» **QUOTED PASSAGE**:
***
The Numbers Are In: Volkswagen Butchered Its 'Fixed' Diesel Engines
Earlier this week, we reported on an influx of complaints from diesel owners who were required by law to permit Volkswagen to rectify their emission rigged engines. The consensus was that the company has not done a great job. If a veterinarian fixed a pet in the same manner that VW “fixed” these cars, you would probably put it out of its misery and then throttle the vet for butchering your now-ruined family companion.
Owners of the vehicles have complained of units lacking their former oomph, shuddering, stalling, and even being difficult to restart. While not every driver reported identical problems, the majority agreed Volkswagen had ravaged the engines’ ability to make power. At the time, nobody knew exactly how extensive the losses were. But, as the powerband-sapping solution closes in on North America, those numbers have come in.
Swedish researchers from the country’s preeminent motoring magazine, Teknikens Värld, conducted back-to-back testing of 10 cars from Skoda, VW, and Audi before and after the fix. The findings, at the very least, indicate Volkswagen Group may have broken its promise to returning the corrected cars in the same state as before. While some of the vehicles became thirstier and made more power, most became significantly less impressive. Engines saw up to a 10-percent decrease in performance with a new torque curve biased toward higher engine speeds.
***
» **GIVEN DATA**:

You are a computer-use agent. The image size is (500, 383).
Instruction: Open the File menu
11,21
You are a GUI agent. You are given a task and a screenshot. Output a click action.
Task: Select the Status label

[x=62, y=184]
***
» **WHAT YOU SHOULD DO**:
Copy the part of the article on Volkswagen's repaired diesel engines between "The Numbers Are" and "now-ruined family companion.", inclusive.

» **FULL SOLUTION**:
The Numbers Are In: Volkswagen Butchered Its 'Fixed' Diesel Engines
Earlier this week, we reported on an influx of complaints from diesel owners who were required by law to permit Volkswagen to rectify their emission rigged engines. The consensus was that the company has not done a great job. If a veterinarian fixed a pet in the same manner that VW “fixed” these cars, you would probably put it out of its misery and then throttle the vet for butchering your now-ruined family companion.